Increased Side Effects reported from Mg group (25% v 5% - Blinding maybe influenced by degree of side effects)

IV Mg may be more effected than IM, however not randomised and was at the discretion of the treating team, interpret with care

No clear differences between maternal morbidity or composite outcomes, but the trend in decreased maternal mortality favoured MgSO4 group.
- No differences in use of healthcare resources, pregnancy outcomes/labour/delivery except lower risk of abruption in MgSO4 group.

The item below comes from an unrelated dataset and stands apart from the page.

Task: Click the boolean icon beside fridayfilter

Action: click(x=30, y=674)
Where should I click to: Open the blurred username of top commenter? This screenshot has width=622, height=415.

• No evidence to support MgSO4 as tocolytic or antihypertensive, no evidence that hypotension occurred in women with Mgs04 and nifedipine.
• Most maternal deaths were from organ dysfunction as a consequence of severe PET rather than eclampsia. ??suggesting MgSO4 may have more widespread systemic benefits

Question 57

MAGPIE summary

Answer 57

MgSO4 reduces the risk of eclampsia, and may also reduce the risk of maternal death from pre-eclampsia. At the dosage used in this trial there are no significant harmful effects on the mother or child, although 25% of women experience side-effects.

Question 58

HYPITAT 1 - type of study, year, countries, aim of study

Answer 58

Multicentre open-label RCT
Published 2009
Whether IOL vs expectant management for gestational HTN or mild PET reduces severe maternal morbidity - evidence for this was scarce

Question 59

HYPITAT I

- Inclusion criteria

Answer 59

INCLUSION
36-41 weeks gestation
Singleton fetus
Cephalic presentation
Gestational HTN with DBP >/= 95 on two occasions at least 6 hours apart
PET with DBP >/= 90 on two occasions at least 6 hours apart with proteinuria

Question 60

HYPITAT I - Exclusion criteria

Answer 60

Severe hypertension

• BP >/= 170/110
• Severe PET with protein >5g/24 hour (PCR 500)
• HELLP
• oliguria
• Pulmonary oedema
• Cyanosis
• IV antihypertensives

Maternal medical

• Pre-existing HTN on meds
• Previous caesarean section
• DM on insulin
• Renal failure, heart disease
• HIV

Fetal

• Congenital abnormality
• Suspected IUGR
• Abnormal CTG

Question 61

HYPITAT intervention - randomised to IOL or expectant management

Answer 61

756 women in the Netherlands

IOL:
Start within 24 hours (If BS > 6 – ARM, if BS41 weeks.

Question 62

HYPITAT I - primary outcomes

Answer 62

Composite measure of poor maternal outcomes

• death
• morbidity
  
  • eclampsia
  • HELLP
  • pulmonary oedema
  • VTE
  • abruption
• progression to severe disease
  
  • BP >/=170/110
  • proteinuria >5g
• major PPH (>1,000ml)

Question 63

HYPITAT I - primary outcomes results

Answer 63

Primary maternal composite RR 0.79 in induction group, NNT 8. Mainly by preventing progression to severe disease

Progression to severe disease: 23% intervention group, 36% expectant groups RR 0.64

Significantly less antihypertensive use in IOL group

Beneficial effect of IOL not present at < 37 weeks (however unreliable as low numbers, not powered to detect significant differences)

No difference in PPH

Question 64

HYPITAT I - secondary outcomes and results

Answer 64

Method of delivery
Neonatal morbidity and mortality

CS rates lower in intervention group, but not significant

No difference in instrumental deliveries

No difference in composite neonatal outcomes. Significantly lower birthweight in IOL group (understandable as earlier gestation)

Question 65

HYPITAT - final conclusion

Answer 65

Induction of labour recommended for women with gestational hypertension and mild PET at term (>37 weeks) to reduce poor maternal outcome, with no increase in caesarean section rate or neonatal outcomes.

Question 66

HYPITAT I - limitations

Answer 66

• Does not follow WHO criteria for gest HTN or PET
• Cross contamination of groups - 50% in expectant management were induced and 30% of these were for maternal request
• Progression to severe disease was only single measurement of high BP resulting in broad criteria for primary outcome
• Not powered to determine individual maternal outcomes (e.g eclampsia)
• No long term follow up
• Not clear benefit on neonatal or maternal mortality or morbidity as outcomes measures not associated with worse health outcomes really.